So it turns out I'm writing an awful lot these days. If you want to get to know my writing in the least amount of time, these are the stories I recommend.
The Essentials
You've just gotta read these. They best define my "writing personality".
Boom
I have an obsession with war. It's one of those incredibly stupid human ventures, but it also brings out the best and worst in people, so it's great for examining character (and also being pretentious and surreal).
Ink
This one showcases my horror chops (which are still very much in development. I'm late to the game on this genre). I love me my angry beasts.
2/365
I love writing dialog and I think this one shows it off.
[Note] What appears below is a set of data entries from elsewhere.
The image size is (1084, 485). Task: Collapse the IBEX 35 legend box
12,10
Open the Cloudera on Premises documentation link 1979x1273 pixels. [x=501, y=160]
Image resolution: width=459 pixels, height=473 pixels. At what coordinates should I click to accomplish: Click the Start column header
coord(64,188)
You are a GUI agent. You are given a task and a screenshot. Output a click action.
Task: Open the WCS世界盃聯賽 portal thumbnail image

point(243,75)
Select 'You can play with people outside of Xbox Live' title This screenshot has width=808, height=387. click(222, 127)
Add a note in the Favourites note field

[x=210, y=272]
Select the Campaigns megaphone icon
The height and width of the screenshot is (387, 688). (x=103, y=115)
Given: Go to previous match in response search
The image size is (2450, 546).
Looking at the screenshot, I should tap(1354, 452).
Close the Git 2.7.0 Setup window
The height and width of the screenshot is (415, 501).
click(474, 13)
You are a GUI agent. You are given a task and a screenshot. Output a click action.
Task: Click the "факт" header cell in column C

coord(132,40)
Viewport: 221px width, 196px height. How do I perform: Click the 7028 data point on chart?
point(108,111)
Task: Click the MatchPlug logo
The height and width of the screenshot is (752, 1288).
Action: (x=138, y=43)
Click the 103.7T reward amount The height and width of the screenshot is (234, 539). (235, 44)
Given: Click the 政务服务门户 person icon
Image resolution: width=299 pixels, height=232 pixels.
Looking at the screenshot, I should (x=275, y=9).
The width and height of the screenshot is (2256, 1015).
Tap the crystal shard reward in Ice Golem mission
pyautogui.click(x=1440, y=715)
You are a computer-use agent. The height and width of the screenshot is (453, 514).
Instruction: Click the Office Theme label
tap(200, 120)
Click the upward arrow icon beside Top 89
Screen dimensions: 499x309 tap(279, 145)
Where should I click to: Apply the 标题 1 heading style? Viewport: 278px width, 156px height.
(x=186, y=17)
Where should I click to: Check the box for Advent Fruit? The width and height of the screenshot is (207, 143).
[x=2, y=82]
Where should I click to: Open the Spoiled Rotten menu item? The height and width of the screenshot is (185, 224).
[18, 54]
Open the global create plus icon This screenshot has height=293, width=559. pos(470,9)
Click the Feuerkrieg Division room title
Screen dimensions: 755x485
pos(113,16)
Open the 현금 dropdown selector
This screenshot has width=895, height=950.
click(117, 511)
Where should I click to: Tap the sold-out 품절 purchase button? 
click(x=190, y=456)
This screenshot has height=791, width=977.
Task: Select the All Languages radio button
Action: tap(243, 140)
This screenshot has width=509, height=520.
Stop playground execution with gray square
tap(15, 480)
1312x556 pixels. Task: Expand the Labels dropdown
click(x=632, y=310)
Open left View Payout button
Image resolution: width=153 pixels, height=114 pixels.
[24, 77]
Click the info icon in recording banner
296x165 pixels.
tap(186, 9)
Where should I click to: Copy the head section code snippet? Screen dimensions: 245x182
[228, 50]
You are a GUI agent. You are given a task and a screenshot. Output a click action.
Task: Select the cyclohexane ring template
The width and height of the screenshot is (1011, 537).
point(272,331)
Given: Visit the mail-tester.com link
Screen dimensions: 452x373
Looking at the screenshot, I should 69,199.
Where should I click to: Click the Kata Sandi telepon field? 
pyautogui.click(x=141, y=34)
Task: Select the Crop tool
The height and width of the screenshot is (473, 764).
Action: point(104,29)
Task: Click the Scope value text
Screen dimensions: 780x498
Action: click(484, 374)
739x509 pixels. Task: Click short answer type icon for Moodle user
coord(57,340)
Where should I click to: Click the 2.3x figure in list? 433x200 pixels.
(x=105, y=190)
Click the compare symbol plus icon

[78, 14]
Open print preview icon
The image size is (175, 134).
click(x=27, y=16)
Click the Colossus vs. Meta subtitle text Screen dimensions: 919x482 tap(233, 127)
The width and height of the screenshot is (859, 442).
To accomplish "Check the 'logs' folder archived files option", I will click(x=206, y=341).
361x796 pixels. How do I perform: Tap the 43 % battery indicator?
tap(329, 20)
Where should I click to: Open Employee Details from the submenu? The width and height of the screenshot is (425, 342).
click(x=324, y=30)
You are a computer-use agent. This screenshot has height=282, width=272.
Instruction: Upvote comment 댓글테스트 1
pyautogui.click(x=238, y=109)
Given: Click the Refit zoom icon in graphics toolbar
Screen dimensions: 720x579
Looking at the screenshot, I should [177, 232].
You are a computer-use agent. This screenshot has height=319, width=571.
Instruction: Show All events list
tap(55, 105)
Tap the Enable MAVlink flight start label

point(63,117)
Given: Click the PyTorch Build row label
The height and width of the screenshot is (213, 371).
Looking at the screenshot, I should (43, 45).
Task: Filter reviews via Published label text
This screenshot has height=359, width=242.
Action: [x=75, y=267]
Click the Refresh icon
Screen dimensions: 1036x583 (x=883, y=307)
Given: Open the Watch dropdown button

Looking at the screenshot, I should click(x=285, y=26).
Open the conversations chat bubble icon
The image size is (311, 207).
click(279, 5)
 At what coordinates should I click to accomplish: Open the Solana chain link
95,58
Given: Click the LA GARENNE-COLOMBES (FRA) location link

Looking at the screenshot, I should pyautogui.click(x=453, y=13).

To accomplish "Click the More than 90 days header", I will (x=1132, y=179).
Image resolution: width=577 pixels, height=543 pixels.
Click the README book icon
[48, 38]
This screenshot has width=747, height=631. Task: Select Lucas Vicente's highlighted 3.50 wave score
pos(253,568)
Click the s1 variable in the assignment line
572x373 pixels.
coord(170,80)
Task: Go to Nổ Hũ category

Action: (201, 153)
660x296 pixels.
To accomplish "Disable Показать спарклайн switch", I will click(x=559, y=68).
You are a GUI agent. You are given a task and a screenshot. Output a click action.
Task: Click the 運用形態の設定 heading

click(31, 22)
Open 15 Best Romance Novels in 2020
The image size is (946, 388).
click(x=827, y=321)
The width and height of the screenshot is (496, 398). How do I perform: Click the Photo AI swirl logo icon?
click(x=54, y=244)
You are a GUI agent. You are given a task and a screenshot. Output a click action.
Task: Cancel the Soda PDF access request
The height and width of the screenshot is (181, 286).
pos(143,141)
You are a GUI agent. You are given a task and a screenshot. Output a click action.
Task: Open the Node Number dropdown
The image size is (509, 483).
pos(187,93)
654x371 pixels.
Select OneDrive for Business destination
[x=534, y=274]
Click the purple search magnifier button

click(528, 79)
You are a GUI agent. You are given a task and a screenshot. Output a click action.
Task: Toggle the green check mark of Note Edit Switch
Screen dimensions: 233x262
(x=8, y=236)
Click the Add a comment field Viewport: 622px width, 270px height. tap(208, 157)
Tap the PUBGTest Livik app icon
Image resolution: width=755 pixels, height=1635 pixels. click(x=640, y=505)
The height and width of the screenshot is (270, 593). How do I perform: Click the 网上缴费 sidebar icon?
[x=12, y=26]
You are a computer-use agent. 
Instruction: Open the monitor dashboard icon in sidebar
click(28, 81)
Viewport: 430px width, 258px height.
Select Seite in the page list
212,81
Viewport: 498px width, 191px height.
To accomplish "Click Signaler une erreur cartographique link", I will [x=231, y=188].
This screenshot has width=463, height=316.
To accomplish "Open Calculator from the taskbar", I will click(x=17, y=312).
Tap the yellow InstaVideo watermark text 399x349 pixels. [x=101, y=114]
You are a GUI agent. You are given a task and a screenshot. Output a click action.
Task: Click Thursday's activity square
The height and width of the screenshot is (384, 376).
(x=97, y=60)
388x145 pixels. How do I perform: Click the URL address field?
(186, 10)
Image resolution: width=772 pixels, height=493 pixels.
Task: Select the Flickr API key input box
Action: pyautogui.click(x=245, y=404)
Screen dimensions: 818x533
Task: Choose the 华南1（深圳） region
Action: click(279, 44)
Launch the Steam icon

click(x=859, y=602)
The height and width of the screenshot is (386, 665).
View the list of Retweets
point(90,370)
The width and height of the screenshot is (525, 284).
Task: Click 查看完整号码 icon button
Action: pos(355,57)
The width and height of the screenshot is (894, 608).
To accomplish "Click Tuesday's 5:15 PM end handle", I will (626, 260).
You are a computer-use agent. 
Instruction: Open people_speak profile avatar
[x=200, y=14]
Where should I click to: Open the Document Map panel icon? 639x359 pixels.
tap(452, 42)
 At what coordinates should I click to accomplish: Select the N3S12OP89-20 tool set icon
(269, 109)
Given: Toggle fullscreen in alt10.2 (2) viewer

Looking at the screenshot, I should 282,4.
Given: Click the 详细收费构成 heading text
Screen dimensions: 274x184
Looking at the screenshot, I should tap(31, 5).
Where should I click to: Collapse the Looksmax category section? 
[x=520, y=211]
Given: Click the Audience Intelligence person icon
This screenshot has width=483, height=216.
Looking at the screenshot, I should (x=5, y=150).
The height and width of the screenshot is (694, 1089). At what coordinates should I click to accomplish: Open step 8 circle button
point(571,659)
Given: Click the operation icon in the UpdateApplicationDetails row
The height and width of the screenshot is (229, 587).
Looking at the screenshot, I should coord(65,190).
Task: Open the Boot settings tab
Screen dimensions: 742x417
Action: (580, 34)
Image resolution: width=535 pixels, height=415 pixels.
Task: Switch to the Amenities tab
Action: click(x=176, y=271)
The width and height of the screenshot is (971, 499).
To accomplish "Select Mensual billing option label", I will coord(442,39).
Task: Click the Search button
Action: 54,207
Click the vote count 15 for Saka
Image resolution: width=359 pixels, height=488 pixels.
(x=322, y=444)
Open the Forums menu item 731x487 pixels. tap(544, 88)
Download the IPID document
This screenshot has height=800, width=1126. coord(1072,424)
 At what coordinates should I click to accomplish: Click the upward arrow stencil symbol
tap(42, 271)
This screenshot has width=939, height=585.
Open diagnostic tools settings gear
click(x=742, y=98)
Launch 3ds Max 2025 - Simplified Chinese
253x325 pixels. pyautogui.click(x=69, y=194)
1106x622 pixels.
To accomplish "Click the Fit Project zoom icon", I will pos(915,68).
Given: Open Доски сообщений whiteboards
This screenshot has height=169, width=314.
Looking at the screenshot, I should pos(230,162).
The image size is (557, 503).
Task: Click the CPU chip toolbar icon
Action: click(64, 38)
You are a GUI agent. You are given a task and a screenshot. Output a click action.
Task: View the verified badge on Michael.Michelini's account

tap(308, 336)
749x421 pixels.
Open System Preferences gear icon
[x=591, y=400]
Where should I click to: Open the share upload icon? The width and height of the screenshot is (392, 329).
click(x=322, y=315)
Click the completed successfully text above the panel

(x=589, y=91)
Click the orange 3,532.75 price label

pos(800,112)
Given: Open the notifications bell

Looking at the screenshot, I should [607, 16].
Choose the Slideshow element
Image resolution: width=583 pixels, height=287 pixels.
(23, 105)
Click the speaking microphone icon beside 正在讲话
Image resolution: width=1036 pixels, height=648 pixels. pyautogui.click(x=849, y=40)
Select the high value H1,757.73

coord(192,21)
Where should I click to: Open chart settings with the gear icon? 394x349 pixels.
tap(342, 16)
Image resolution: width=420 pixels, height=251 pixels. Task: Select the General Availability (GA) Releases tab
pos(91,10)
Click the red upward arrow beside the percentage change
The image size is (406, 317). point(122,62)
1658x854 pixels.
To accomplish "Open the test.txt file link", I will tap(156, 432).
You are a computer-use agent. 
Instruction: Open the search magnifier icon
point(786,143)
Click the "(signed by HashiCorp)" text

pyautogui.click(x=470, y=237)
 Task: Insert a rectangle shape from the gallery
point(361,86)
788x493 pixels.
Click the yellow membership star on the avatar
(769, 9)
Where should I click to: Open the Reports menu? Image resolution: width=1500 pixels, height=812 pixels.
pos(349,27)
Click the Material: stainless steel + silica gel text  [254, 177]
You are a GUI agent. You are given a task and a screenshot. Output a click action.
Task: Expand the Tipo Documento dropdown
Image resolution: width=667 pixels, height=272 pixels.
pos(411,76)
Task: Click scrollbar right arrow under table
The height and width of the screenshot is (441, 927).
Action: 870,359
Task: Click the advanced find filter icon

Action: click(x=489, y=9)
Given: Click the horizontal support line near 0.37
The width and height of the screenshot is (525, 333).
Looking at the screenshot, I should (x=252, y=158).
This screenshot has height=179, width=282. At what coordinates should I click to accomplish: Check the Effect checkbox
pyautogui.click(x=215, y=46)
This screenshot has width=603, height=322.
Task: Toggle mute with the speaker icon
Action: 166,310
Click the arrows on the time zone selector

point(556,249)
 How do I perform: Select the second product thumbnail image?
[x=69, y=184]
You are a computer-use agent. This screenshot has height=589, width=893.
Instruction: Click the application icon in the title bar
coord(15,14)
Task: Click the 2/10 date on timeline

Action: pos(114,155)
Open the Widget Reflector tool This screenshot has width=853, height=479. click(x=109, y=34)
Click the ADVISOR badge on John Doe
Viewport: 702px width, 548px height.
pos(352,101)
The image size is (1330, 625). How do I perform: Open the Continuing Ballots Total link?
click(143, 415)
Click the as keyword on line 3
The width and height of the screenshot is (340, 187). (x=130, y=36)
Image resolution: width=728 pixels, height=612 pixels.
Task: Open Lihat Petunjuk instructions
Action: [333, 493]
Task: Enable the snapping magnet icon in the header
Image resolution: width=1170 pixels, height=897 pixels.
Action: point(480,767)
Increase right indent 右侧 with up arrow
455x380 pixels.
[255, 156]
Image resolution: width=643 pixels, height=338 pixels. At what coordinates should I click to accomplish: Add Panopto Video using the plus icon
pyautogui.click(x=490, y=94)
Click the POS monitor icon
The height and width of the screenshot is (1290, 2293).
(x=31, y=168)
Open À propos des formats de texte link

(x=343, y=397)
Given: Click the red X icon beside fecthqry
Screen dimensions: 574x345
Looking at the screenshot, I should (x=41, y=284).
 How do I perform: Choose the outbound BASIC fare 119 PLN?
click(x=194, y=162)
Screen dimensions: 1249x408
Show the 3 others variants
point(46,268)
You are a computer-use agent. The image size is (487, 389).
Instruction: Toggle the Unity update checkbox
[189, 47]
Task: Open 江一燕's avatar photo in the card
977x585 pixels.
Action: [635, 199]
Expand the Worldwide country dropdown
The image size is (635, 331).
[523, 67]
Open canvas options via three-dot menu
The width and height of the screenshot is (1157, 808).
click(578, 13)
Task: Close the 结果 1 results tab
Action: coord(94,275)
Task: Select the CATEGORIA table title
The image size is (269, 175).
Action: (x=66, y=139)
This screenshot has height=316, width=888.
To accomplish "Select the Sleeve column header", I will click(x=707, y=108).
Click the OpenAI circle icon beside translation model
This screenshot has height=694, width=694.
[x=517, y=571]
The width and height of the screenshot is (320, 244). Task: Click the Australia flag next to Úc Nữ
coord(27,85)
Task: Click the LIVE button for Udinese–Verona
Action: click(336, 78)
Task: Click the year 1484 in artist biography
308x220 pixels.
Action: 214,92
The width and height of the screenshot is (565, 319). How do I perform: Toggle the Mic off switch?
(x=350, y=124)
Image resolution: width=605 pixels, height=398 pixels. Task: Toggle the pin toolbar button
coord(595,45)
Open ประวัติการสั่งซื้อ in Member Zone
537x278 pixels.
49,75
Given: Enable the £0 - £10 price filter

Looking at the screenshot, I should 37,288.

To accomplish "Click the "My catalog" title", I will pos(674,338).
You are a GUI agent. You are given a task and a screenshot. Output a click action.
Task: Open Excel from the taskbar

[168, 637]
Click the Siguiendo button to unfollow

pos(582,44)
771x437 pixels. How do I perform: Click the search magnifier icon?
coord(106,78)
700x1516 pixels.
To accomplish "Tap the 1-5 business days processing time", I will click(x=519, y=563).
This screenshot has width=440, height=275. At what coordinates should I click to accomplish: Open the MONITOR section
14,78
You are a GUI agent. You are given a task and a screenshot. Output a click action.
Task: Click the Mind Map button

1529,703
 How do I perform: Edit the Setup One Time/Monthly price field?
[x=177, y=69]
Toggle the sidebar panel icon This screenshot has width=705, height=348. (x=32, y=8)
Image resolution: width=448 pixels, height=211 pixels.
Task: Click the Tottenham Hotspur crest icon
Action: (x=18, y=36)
Plus there are alien tripods walking around. During WWI.
69/365
This one combines a lot of elements I sort of focus on, and I think does it well, including a surreal situation, anthropomorphic characters, good dialog, and a moral dilemma. Forgive me if I've cribbed from Kafka (and the awesome Orkin commercials), but it's an entirely different context.
More Good Stuff
Seed
I'd put this in the essentials, but it's very long. It's actually hard sf, even though it seems sort of fantastical. I've always been annoyed with sf that portrays alien life as bipedal and anthropomorphic (which seems unlikely), so I lean towards imagining lifeforms that aren't like that.
Factory Day
This is one of my personal favorites, though not everyone seems to really get it. A lot of my stories revolve around the feeling of being trapped at work, being a drone or worker bee. Personally I think people are better off working in fast food, getting scalded by french fries than sitting a cubicle eight hours a day (unless you get to surf the internet for most of that time). This story examines that feeling in the extreme.
Pedestrians
This one is a good example of using a dreamlike setting. It doesn't happen in a dream, but the plot logic is dreamlike. I'm fascinated with dreams and how they work, though I'm not really into dream symbology--I think that's a load of crock, since each dream is personal to the dreamer. You shouldn't have to dig to deeply to figure out what something in a dream means to you (and often it can just be garbage, since a dream is just the brain performing garbage collection on memories).
9/365
I love characters that aren't who they think they are. This story is also very silly, which is where my humor tends to settle.
16/365
Kids make great protagonists. We've all been one, so we know the experience well, even if we've sort of forgotten it. Kids often feel trapped and constrained, and seek freedom achieving experiences, and that's interesting to write about. They're also easily slip into using their imaginations (or a least I and the kids I hung out with were good at doing that--not sure about seemingly over-stimulated kids these days).
23/365
I'm a strong believer that it's not the Earth that needs saving, but rather human civilization. If climate change gets so bad that Earth ends up a second Venus, it will still be around, it just won't have us clinging to it anymore (or substitute any number of disasters). Occasionally I get on a bent about it, and it pops up in a story (usually unintentionally). I'm also obsessed with the far future--what will be happening to humans (if we survive our own dumbassedness) and the Universe, thousands, millions, even billions of years into the future?